STEPHEN HARPER: The prison doctor calls him in “incurable psychopath” and he says that his ambition in life is to become the greatest serial killer in the history of North America. Even his own mother says he belongs in jail. And, you know what? Our Liberal justice system is about to put him back on the streets to threaten our communities and children. That’s what’s really scary in this country, not Conservative tax cuts for families or the rebuilding of our armed forces, but Liberal justice.

CUT TO: Text which reads “On June 28th, protect your family: Vote Conservative.”

Frankly, there were a few other good issues which popped up near election time which the Conservatives should have run with and didn’t, probably out of fear of offending “moderate” voters.
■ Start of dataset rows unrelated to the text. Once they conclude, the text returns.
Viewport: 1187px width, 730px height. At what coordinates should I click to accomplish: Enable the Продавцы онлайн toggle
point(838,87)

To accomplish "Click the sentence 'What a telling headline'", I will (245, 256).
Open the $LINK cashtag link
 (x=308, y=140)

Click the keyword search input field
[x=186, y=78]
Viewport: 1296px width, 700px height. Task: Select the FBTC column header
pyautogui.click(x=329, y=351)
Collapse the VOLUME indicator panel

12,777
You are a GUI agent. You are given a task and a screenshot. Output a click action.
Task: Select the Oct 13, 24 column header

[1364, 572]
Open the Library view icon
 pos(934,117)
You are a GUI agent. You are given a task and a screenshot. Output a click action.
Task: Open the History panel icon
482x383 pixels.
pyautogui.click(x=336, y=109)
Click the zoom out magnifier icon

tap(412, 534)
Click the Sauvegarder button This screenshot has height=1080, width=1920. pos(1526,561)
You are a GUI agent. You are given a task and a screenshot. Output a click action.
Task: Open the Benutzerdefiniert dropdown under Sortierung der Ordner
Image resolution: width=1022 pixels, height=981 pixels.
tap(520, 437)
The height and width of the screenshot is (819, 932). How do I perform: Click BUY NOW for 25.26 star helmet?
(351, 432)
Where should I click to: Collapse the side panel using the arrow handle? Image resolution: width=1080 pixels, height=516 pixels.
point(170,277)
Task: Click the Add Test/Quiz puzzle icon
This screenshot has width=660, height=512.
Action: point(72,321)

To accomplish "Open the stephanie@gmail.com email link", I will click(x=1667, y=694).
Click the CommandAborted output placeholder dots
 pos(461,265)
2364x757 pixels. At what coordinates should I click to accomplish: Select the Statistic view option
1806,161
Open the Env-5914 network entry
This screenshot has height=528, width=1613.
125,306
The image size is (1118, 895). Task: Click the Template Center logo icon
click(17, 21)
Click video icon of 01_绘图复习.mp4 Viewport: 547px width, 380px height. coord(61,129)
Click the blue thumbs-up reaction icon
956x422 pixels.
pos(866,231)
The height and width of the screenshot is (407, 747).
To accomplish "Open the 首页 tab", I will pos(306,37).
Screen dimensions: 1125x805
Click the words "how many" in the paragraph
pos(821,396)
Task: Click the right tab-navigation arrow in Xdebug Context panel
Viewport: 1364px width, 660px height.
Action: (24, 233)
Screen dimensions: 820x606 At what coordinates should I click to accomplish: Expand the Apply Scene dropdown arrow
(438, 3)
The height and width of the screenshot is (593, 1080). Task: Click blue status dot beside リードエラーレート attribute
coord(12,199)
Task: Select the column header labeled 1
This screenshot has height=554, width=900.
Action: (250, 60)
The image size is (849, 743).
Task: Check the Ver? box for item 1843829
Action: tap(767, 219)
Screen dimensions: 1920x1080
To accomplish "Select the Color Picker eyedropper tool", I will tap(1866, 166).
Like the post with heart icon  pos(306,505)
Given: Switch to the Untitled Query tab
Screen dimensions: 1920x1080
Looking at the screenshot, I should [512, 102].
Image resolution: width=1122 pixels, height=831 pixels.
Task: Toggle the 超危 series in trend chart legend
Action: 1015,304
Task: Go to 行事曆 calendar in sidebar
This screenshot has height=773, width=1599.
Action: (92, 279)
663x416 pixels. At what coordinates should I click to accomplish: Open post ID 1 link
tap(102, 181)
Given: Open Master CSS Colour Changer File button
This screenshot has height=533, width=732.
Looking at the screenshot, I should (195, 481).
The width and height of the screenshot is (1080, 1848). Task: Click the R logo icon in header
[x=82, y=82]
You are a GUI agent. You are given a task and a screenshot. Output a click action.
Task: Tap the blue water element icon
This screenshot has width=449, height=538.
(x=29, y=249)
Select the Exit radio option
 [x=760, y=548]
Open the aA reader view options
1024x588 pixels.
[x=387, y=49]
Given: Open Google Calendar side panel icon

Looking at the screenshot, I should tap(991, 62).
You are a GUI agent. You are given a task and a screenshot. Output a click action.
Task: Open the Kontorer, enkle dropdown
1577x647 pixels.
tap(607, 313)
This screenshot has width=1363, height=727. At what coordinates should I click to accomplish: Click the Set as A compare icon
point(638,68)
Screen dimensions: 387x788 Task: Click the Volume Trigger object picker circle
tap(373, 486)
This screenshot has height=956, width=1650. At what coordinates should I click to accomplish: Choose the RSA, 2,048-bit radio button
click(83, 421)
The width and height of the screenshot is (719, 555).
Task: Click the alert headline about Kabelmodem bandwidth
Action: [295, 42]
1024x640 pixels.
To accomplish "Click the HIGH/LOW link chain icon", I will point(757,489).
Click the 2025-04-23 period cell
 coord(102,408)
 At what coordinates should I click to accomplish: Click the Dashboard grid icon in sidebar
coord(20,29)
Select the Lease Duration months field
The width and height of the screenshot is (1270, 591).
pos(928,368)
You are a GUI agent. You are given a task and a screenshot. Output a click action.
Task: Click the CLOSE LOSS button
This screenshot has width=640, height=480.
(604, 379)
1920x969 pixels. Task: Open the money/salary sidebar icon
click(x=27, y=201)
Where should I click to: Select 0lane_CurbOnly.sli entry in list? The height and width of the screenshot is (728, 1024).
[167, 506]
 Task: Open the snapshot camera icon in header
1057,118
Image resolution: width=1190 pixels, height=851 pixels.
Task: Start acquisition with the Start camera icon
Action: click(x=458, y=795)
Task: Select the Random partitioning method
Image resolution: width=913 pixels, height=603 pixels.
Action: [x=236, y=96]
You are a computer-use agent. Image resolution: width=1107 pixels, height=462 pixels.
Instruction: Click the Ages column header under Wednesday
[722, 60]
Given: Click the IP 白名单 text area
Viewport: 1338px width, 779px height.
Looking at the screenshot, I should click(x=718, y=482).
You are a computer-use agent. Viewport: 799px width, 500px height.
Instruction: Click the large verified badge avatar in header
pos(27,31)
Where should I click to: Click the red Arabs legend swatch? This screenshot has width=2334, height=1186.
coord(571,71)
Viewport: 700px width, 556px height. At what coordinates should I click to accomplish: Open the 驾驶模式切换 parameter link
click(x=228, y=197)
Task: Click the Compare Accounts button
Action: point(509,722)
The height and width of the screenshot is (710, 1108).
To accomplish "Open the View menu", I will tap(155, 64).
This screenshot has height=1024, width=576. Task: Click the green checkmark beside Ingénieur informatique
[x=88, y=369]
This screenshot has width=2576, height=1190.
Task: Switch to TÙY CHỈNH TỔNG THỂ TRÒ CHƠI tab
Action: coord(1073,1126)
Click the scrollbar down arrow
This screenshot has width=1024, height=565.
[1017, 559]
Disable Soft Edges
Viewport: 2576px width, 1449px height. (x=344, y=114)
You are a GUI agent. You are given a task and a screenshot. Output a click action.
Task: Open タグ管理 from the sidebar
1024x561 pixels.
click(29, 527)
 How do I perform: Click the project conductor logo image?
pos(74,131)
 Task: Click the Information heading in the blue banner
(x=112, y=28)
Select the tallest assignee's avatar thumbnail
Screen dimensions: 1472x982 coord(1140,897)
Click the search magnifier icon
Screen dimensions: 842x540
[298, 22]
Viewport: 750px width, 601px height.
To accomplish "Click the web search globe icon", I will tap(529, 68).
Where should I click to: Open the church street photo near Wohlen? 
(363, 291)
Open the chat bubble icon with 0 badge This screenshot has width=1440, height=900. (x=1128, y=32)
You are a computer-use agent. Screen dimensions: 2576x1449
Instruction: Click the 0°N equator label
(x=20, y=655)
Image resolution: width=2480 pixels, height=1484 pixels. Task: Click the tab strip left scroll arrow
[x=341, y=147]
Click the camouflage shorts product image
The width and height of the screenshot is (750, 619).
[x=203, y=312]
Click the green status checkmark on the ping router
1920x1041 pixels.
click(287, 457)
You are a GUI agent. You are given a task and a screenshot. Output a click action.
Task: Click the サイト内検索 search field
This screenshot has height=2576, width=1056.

For example, a few weeks before the election, it was revealed that Canada is allowing people to obtain refugee status in this country simply on the grounds that they are homosexual and homosexuality is not as favored in their country as in this one. Many of these people were infected with HIV but, because they entered as refugees, they were allowed to bypass our laws against people with AIDS immigrating to this country. In other words, we let in foreign homosexuals to serve as a one or two decade-long drain upon our already-strained medical system.

This is not the hour for retreat, if we have any chance at winning. Either we must stand on principle, and hope for rewards, or it is time to give up the ghost and move on. The coming months will tell.